Une année s'est déjà écoulée. Le temps de relire l'article publié dans "L'Ardennais" pour garder une trace de cette journée émouvante du 16 juillet 2005 :

"SAMEDI après-midi, à l'ombre de quatre chênes sur les abords du stade de football des Mazures, l'association pour la mémoire du Judenlager du village, associée à la municipalité a inauguré la stèle en hommage à ceux qui sont passés par le camp des Juifs, "l'antichambre d'Auschwitz", à partir du 18 juillet 1942. La présidente de cette association Yaël Reicher, fille d'un survivant de ce camp a rappelé cette histoire très sombre. Le 5 janvier 44, les déportés des Mazures furent directement transférés dans les camps de concentration et d'extermination d'Auschwitz-Birkenau. 237 n'ont pas survécu. « Nous sommes réunis pour nous souvenir, dire non au crime contre l'humanité et à l'extermination d'un peuple qui a dû vivre dans la peur, dans l'avilissement », a évoqué Mme Reicher.
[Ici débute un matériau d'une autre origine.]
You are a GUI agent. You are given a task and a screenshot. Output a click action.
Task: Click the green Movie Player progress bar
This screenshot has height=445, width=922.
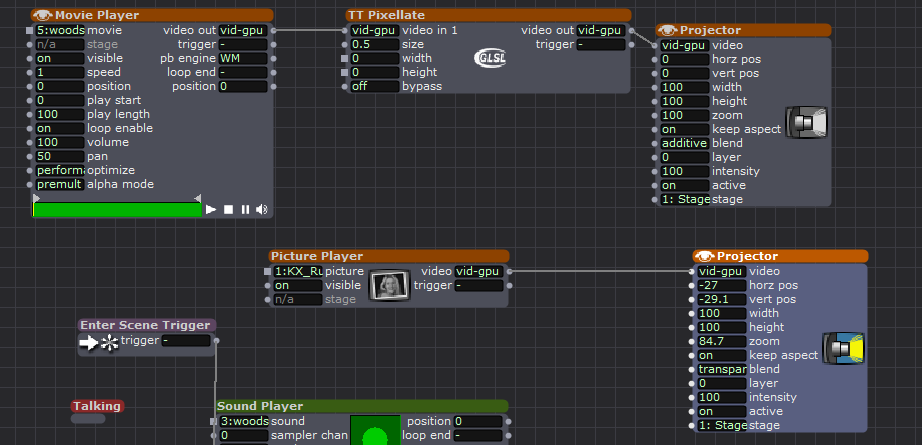(117, 210)
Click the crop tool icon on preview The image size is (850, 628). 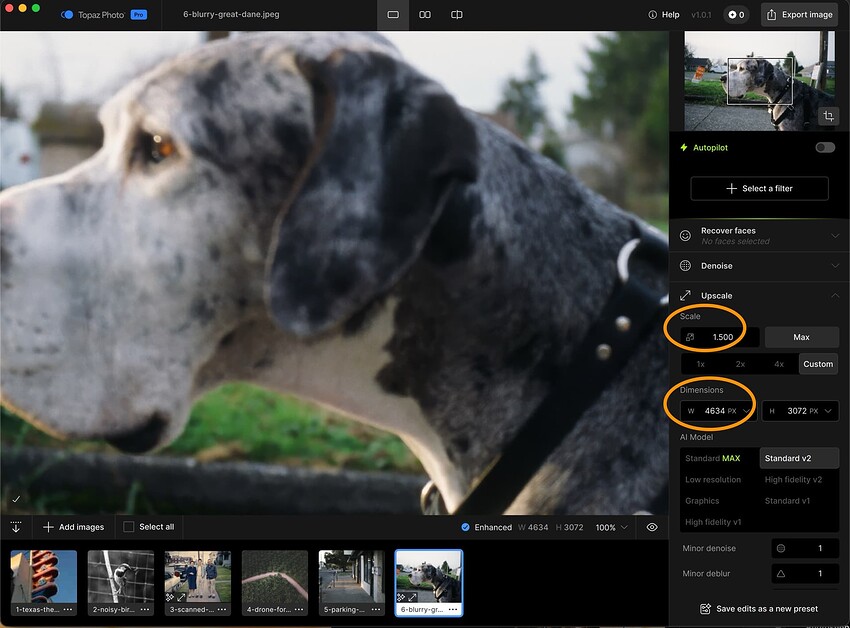[828, 116]
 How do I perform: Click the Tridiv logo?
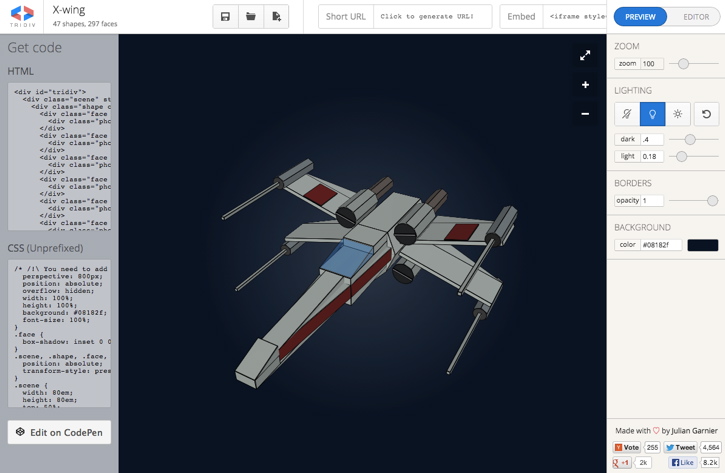[22, 16]
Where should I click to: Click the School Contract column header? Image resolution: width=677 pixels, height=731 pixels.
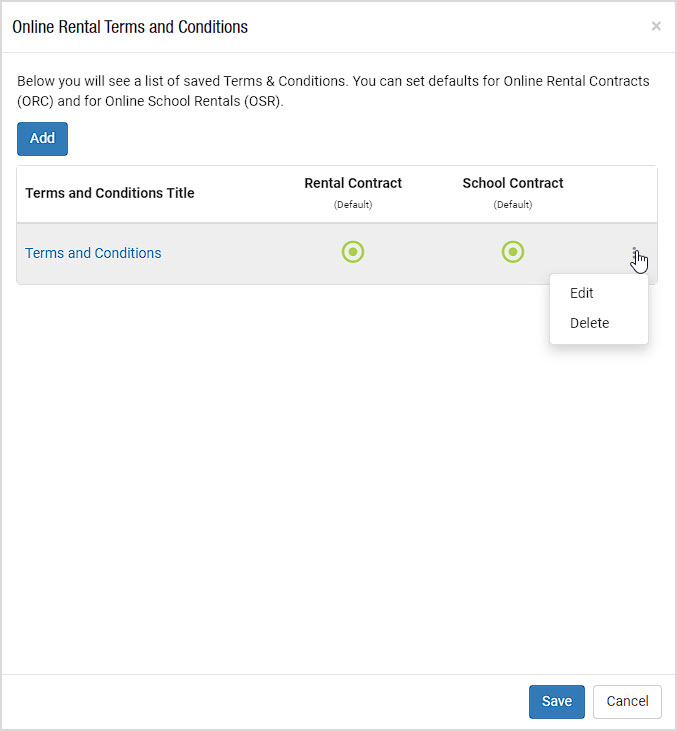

« Sur les 288 Juifs des Mazures, il y en a 24 qui ont pu s'évader, 22 ont survécu, et deux sont encore en vie ». En fait, ces victimes ont pu vivre grâce au courage incroyable de certaines personnes. "Mon père a été sauvé des camps de la mort, c'est un survivant des Mazures", a témoigné Yaël. « En fait, mon père faisait partie des personnes qui ont pu sauter du train quand des gens de la Résistance ont ouvert les portes des wagons. Il a été fortement aidé par Émile Fontaine, une figure de la Résistance, qui malheureusement a été abattu par la Gestapo à la fin de la guerre ».

Parchemins

Lors de la cérémonie d'inauguration de la stèle, des Mazuroises qui avaient eu un comportement héroïque pendant la guerre étaient également présentes. « Je trouve cela terriblement émouvant de rencontrer les gens qui nous ont aidés. C'est comme si un lien très fort du passé nous unissait toujours », commente Mme Reicher. Justement ces personnes des Mazures qui ont aidé à leur manière, à leur échelle et selon leurs moyens, les Juifs du camp ont été récompensées, lors d'une cérémonie qui a suivi à la salle des fêtes.

L'historien, Jean-Emile Andreux qui a exhumé ce passé, et sans qui tout ce pan de notre histoire ne serait pas remonté à la surface, a retracé les faits héroïques de chacun. Mme Colet-Doé, Marguerite Hénon, Marie Arnould représentée par sa fille Alberte Pernelet, un couple M. et Mme Devin, chef de gare de Revin à l'époque, représenté par leur fille, et enfin M. et Mme Doé, représentés par le fils Serge. Un parchemin mettant en valeur leur action courageuse et juste leur a été remis.

Reconnaître les fautes

Ensuite, les officiels ont prononcé chacun un discours. Élisabeth Bonillo, adjointe au maire des Mazures, a lu un message de Mme Cachard, absente. « C'est un devoir de mémoire que d'évoquer la Shoah. C'est une tranche de passé qui est restée longtemps silencieuse, mais aussi parce que ce souvenir était très douloureux dans le village». Après le discours de M. Drummel, conseil général du canton représentant Benoît Huré, et celui de M. Lamenie représentant le sénateur Blin, le sous-préfet de Sedan qui remplaçait le préfet a prononcé également son discours : « Cette stèle rappelle après l'atrocité du terrorisme qui vient encore de frapper combien notre monde civilisé doit lutter contre toute forme d'intégrisme ». Et d'évoquer le camp des Mazures et les fermes ardennaises sous domination de la WOL : « Il n'y avait pas d'encadrement français, mais il faut reconnaître la responsabilité de l'État et les fautes du passé en n'occultant rien des heures sombres de notre histoire ».

Aujourd'hui, le camp des Juifs aux Mazures est passé au grand jour, mais quelque part sous les arbres, une stèle à l'ombre, abrite les coeurs de trop d'hommes et de femmes."

Article signé : Virgine Kiefer  

 

Certains de ces discours officiels méritent d'être relus à la lumière du refus de toute subsidiation régionale ou départementale pour la réalisation du monument.               

 

De gauche à droite :

Josef Koganovitsch, évadé des Mazures, seul survivant actuel avec son camarade Joseph Peretz (habitant au Canada)

Marie-France Barbe, historienne, membre fondatrice de l'Association

Yaël Reicher, présidente de l'Association pour la Mémoire du Judenlager des Mazures.